- [Task prompt]
Pull out every line in the data below that contains the word "width", matching case exactly.

===== Provided data

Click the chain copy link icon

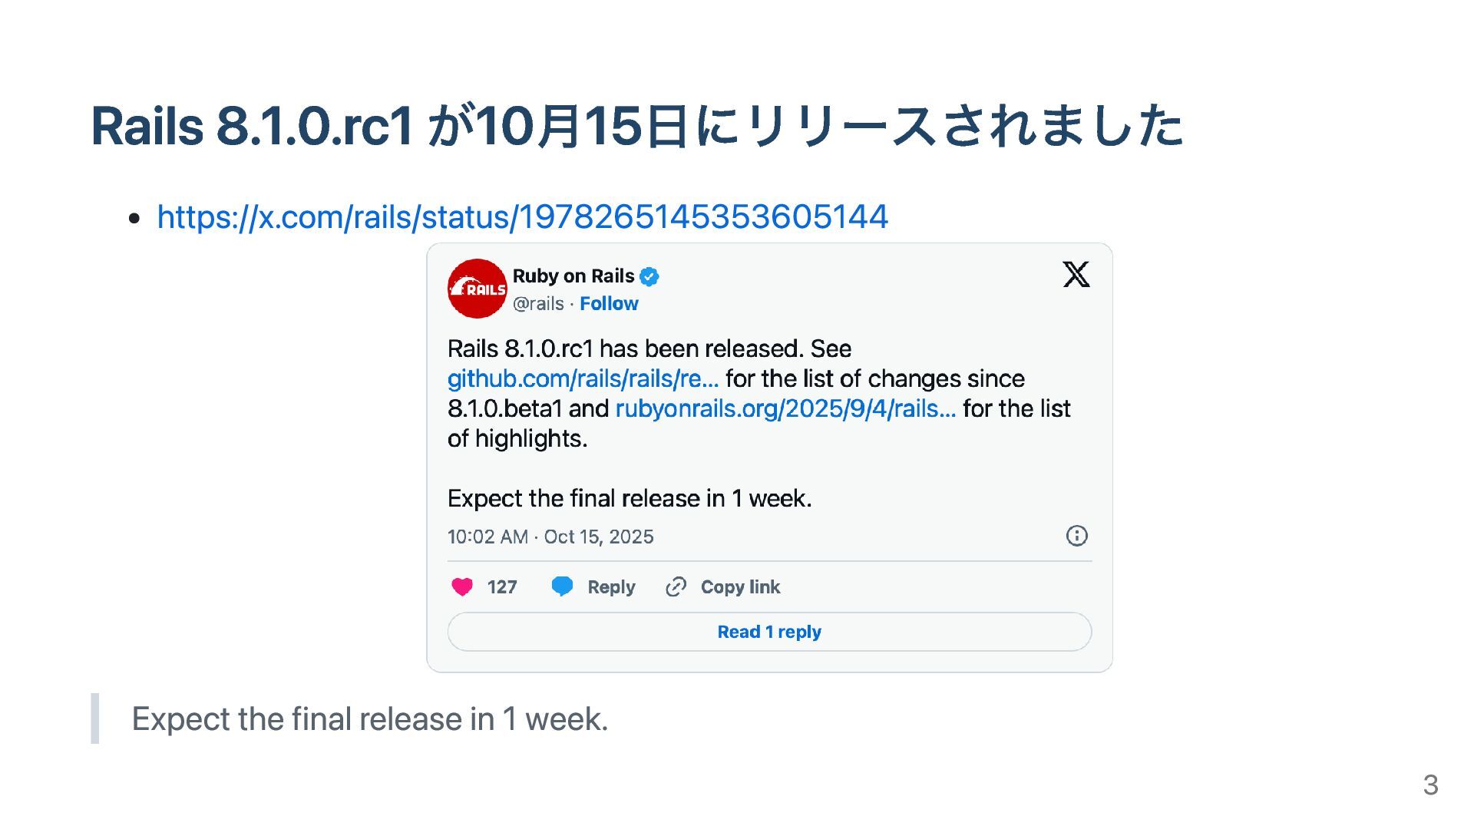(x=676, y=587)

==========
===== Provided data

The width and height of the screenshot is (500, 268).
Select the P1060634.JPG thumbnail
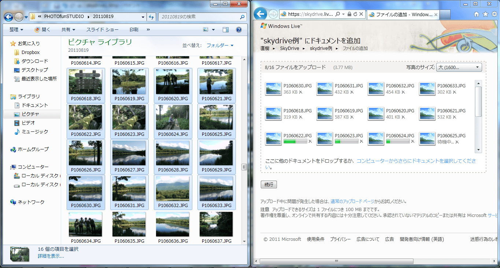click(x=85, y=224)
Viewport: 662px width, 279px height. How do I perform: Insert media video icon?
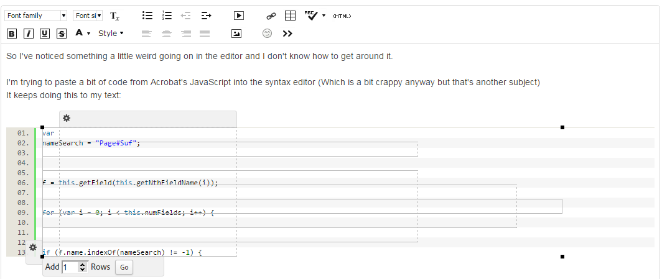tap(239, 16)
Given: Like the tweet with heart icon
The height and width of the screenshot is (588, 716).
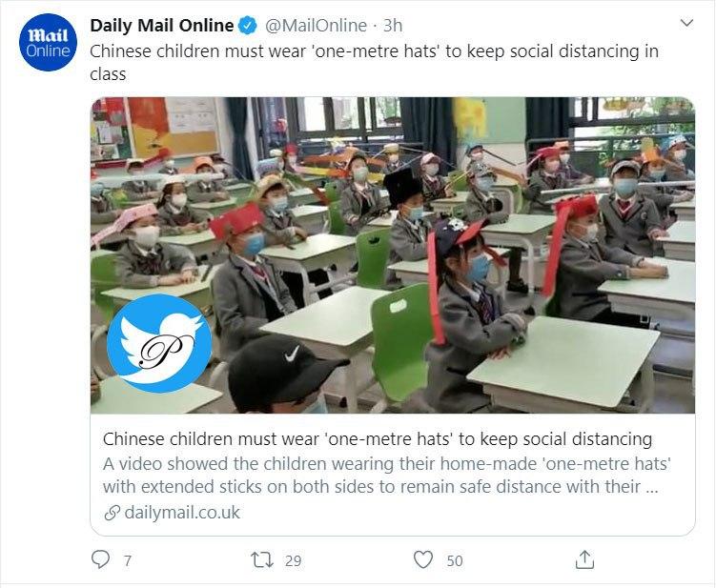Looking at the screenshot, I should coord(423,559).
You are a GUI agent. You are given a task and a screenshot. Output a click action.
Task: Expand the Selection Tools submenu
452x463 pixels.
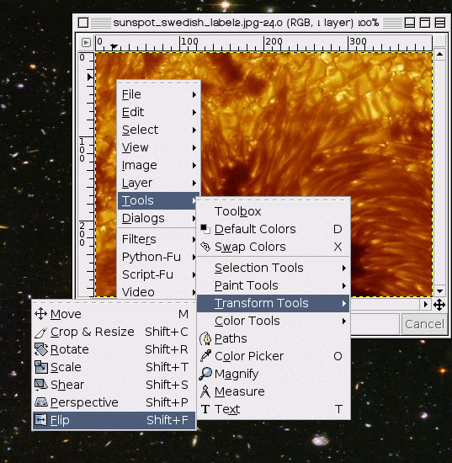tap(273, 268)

==========

- [Response to the task]
The width and height of the screenshot is (500, 268).
Viewport: 662px width, 279px height. How do I perform: Insert media video icon?
The height and width of the screenshot is (588, 716).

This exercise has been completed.